President George Bush maintained his collision course with the Democrats in Congress over the use of torture when he wielded a rare presidential veto on Saturday to block legislation that would have banned the CIA from applying force when interrogating terror suspects.

The president threw out a bill initiated by the Democrats that would have limited the CIA to a range of methods set out by the army.

The legislation would have outlawed coercive techniques including waterboarding, the process of simulating drowning that has been a source of prolonged hostility between the White House and Congress over the past year.

Bush said that any attempt to restrict CIA interrogators would weaken them in the fight against al-Qaida. He claimed the CIA had used its own secret methods to foil several attacks, including plans to attack Heathrow, to fly a plane into the US Bank Tower in Los Angeles and to hit the US consulate in Karachi.

"This is no time for Congress to abandon practices that have a proven track record of keeping America safe," he said. But Democrats accused him of failing to put the torture debate to rest.

"Torture is a black mark against the United States," said Dianne Feinstein, the California senator who is a member of the Senate intelligence committee.

The legislation would have limited CIA interrogators to using the same 19 techniques that the military set out in its army field manual in the wake of the Abu Ghraib scandal. The manual forbids the use of force and specifically rules out waterboarding, hooding, use of dogs, forced nudity or sexual acts.
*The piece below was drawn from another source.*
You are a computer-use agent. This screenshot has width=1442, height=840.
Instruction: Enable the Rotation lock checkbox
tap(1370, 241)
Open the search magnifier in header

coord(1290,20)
Next week the Democrats will attempt to overturn the veto, although the mathematics are not promising. It would take a two-thirds majority of both houses of Congress to revive the bill, and the Democrats commanded only a narrow majority when they passed the legislation.
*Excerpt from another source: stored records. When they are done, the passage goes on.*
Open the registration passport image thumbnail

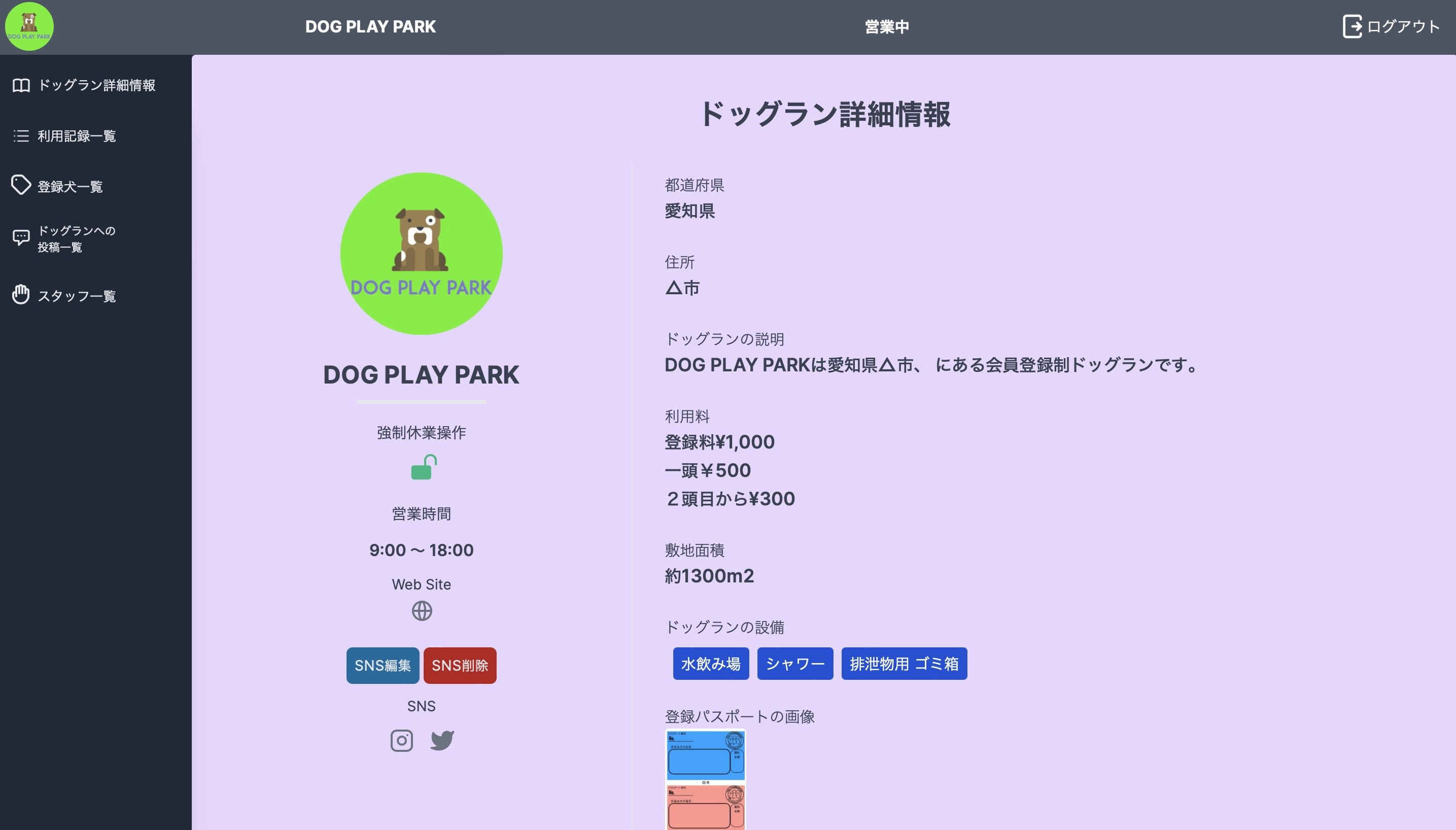click(705, 780)
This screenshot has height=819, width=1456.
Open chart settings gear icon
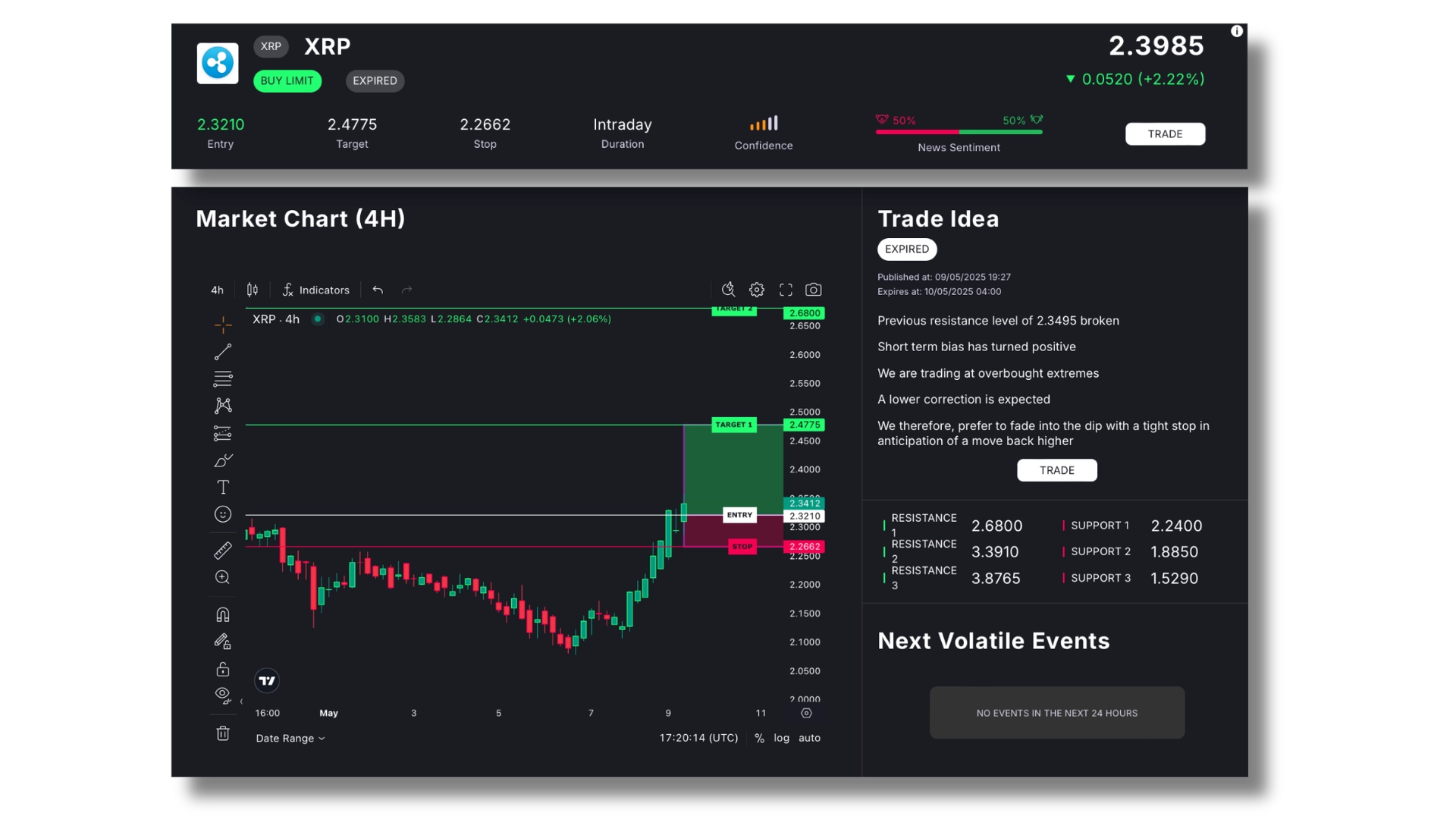(757, 290)
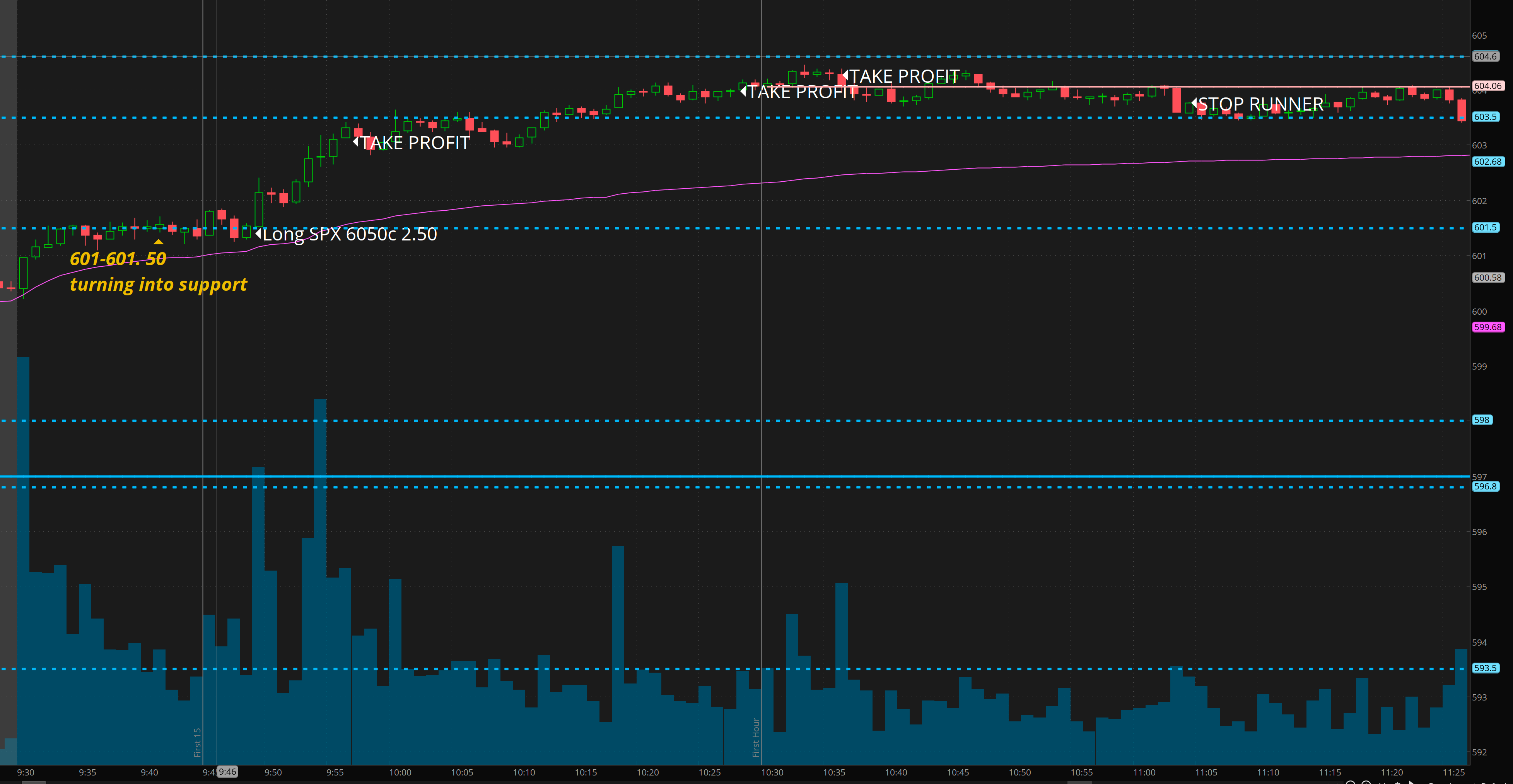Click the 9:46 time cursor label
This screenshot has height=784, width=1513.
click(228, 772)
The interrogation controversy has led to deep tensions between branches of government, with the White House and CIA on one side and the Pentagon, state and justice departments on the other.

The director of the CIA, Mike Hayden, was swift to praise the Bush veto, arguing that the field manual was inappropriate as a guide for the CIA as the two institutions "have different missions, different capabilities and therefore difference procedures".

Hayden has come under intense pressure over the issue of torture in recent months. In February he revealed to a congressional committee that he had banned waterboarding from CIA interrogations in 2006, confirming that it had been used on only three al-Qaida suspects in 2002/3. He said he could not be sure of its legality under today's laws.

However, it remains on the CIA's list of tools, and could still be used if approved by the president and attorney general.

The subject may become a factor in the November presidential elections. The Republican nominee, John McCain, who was himself tortured, in Vietnam, has been a vocal opponent of waterboarding, but he approved the Bush veto on the grounds that the CIA should not be bound by a public army manual.